Azure Databricks: Credential Passthrough with R
Updated: Nov 19, 2021
In this short article we are going to discuss how to organize a Role-based access using Azure Active Directory Passthrough. No deep stuff, up we go!
I've recently tried implementing different patterns to secure the access to ADLS Gen 2 from Azure Databricks. There's an excellent reference explaining how to set them up and running.
I've been particularly interested the pattern 3, AAD Credential passthrough. This approach is interesting, as the user's credentials are passed through to ADLS gen2 and evaluated against the files and folder ACLs. This feature is enabled at the cluster level under the advanced options.
Here are the steps I went through
1) Create an ADLS Gen 2 (in fact, it's simply an Azure Storage Account with hierarchical namespace enabled). Here's the reference.
2) Define Roles. I've created different containers and different user accounts in my Azure Tenant. Then, at the container level, just click on Roles -> Add Role Assignment -> Azure Blob Data Contributor. Important, the role should be at least Azure Blob Data Contributor, otherwise it will not work out.

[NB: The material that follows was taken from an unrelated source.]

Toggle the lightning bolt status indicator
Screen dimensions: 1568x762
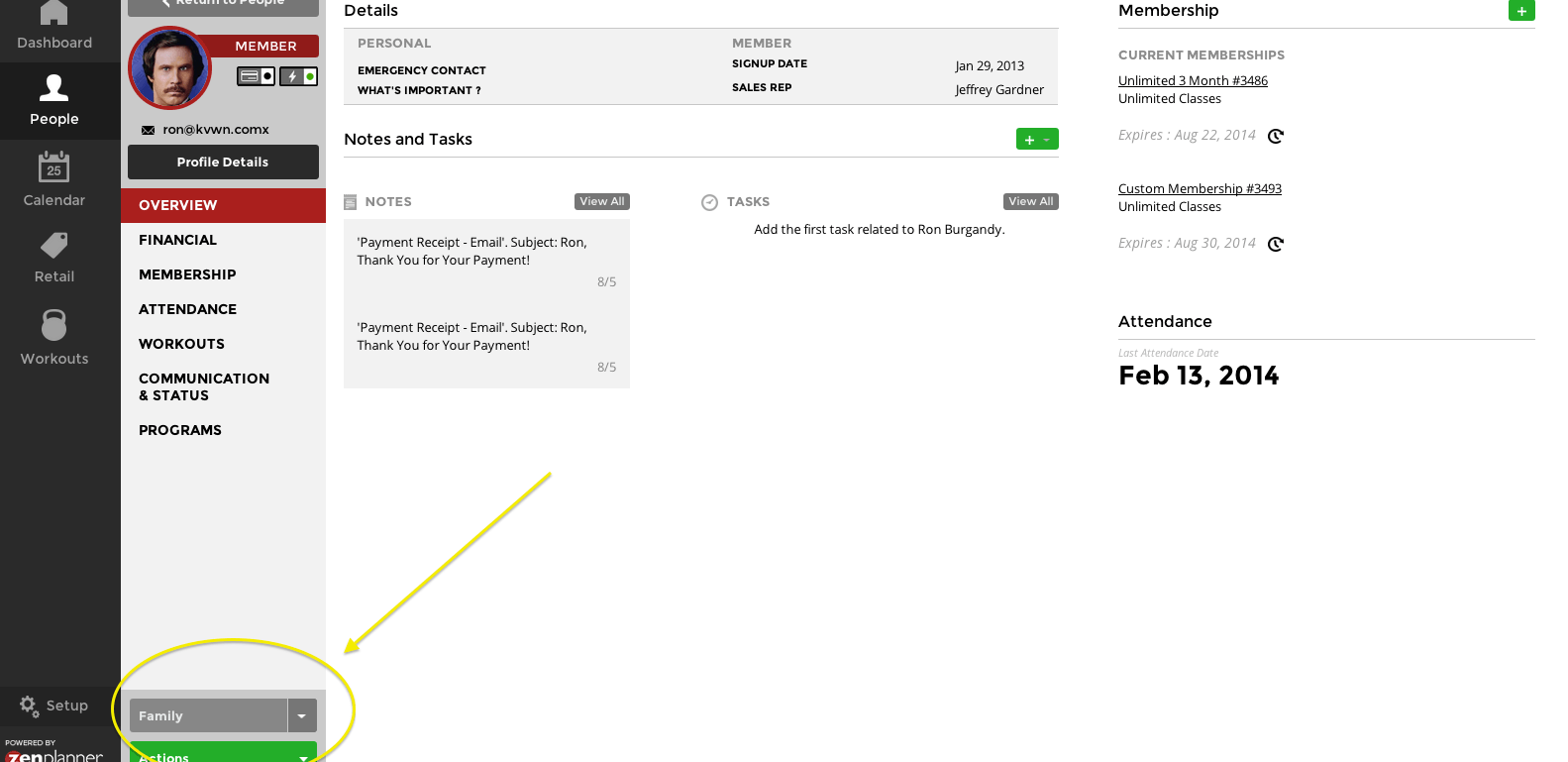tap(298, 76)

3) Enable Credential Passthrough. I've got multiple users, so I will create a high-concurrency cluster. Also, I need to be able to run scripts on my newly created cluster. This is the trickiest point. If we have a look on the documentation, it says :
When you create a cluster, set the Cluster Mode to High Concurrency.
Under Advanced Options, select Enable credential passthrough and only allow Python and SQL commands.
So it explicitly says, that R is not allowed. And if I try running the command, here's what I see:
Your administrator has only allowed python and sql commands on this cluster. This execution contained at least one disallowed language.
But where there's a will, there's a way. Instead of checking this option, we can customize the cluster configuration ourselves.
To do so, go to Edit -> Advanced Options -> Spark Config
spark.databricks.cluster.profile serverless spark.databricks.repl.allowedLanguages python,sql,r spark.databricks.delta.preview.enabled true spark.databricks.passthrough.enabled true spark.databricks.pyspark.enableProcessIsolation true
Thus, I've my cluster with Credential Passthrough enabled, and supporting R code execution.
No we can run:
# read data in delta format using direct path readdf = spark.read .format("<file format>") .load("abfss://<filesys>@<storageacc>.dfs.core.windows.net/<path>")
And in another cell
%r temp <-2
Works like a charm.
Even if it seems prety easy (and it actually is!), I've spent the whole morning in configuring the cluster (still a Rookie developer), so if it saves you a couple of hours, I will be completely satisfied. Enjoy!